Here’s some more ways to disinfect when hand sanitizers are not available:

  • If you have isopropyl alcohol, put in a spray bottle and spray on your hands, rub, and keep your hands closed to keep the wetness in for 30 seconds to kill the virus (don’t try to wave your hands to dry).
  • Use cleaners for SURFACES (not for hands) that say 99.9% germs
  • Make your own disinfectant on SURFACES using CDC bleach guidelines: 5 tablespoons (1/3rd cup) bleach per gallon of water or 4 teaspoons bleach per quart of water.

Homemade and N-95 masks

I was asked to comment on whether to make homemade masks and so I want to share my response. Though a mask made from a coffee filter and other ideas of “home-made” masks have been shown on YouTube sites, here are some thoughts I have, as I have consulted other reliable sources.

First, if you are trying to PROTECT YOURSELF from the virus, a cloth/paper mask will not be enough to prevent entry to your nasal passages if someone, for example, sneezes or coughs in close proximity of you. So, the wearing of the mask may give people a false sense of protection. The N-95 mask and hard plastic shields used in conjunction with face masks (you see on TV shots of healthcare workers) will likely provide that level of confidence to protect oneself from contagion.

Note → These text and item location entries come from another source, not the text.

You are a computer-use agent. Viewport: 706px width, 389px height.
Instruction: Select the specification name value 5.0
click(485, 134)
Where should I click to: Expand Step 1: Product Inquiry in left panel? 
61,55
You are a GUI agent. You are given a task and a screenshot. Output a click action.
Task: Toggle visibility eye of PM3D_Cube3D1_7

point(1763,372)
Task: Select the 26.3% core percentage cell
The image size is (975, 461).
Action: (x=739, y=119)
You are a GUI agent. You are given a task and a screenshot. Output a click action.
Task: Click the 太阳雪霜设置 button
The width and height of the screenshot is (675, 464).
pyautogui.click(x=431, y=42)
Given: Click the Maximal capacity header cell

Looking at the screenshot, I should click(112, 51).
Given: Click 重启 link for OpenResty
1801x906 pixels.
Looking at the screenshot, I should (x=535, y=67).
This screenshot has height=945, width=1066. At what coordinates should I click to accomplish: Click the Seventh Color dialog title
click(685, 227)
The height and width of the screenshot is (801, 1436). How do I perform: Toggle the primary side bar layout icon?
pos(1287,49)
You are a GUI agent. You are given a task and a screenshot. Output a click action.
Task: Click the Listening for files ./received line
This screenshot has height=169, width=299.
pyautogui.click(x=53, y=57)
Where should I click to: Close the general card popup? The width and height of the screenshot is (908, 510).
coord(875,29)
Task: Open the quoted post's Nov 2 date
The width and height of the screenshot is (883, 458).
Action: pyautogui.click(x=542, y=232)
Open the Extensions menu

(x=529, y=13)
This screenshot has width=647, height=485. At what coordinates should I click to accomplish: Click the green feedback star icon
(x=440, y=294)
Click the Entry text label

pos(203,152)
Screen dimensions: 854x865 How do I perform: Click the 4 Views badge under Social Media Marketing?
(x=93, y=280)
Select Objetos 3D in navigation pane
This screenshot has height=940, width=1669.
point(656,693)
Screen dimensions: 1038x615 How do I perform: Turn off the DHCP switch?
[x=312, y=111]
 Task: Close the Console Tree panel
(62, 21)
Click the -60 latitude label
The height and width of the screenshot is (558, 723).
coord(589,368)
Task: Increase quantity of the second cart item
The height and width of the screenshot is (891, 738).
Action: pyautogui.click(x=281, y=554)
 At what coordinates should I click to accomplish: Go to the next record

If you are wearing the mask to PROTECT OTHERS, a homemade mask will likely reduce some infected droplets from spraying out onto others if YOU sneeze or cough but the virus could leak out around the mask. Also, if the fabric gets wet with your saliva, rebreathing this in and a build- up in the mask might actually create a bigger problem for you. And perhaps the most important reason for wearing a mask, is that it will help remind you from touching your face thus not allowing the virus into your body to cause infection!

Masks for the general public may be a good thing to protect everyone else around you and if everyone did this, we could all be safer!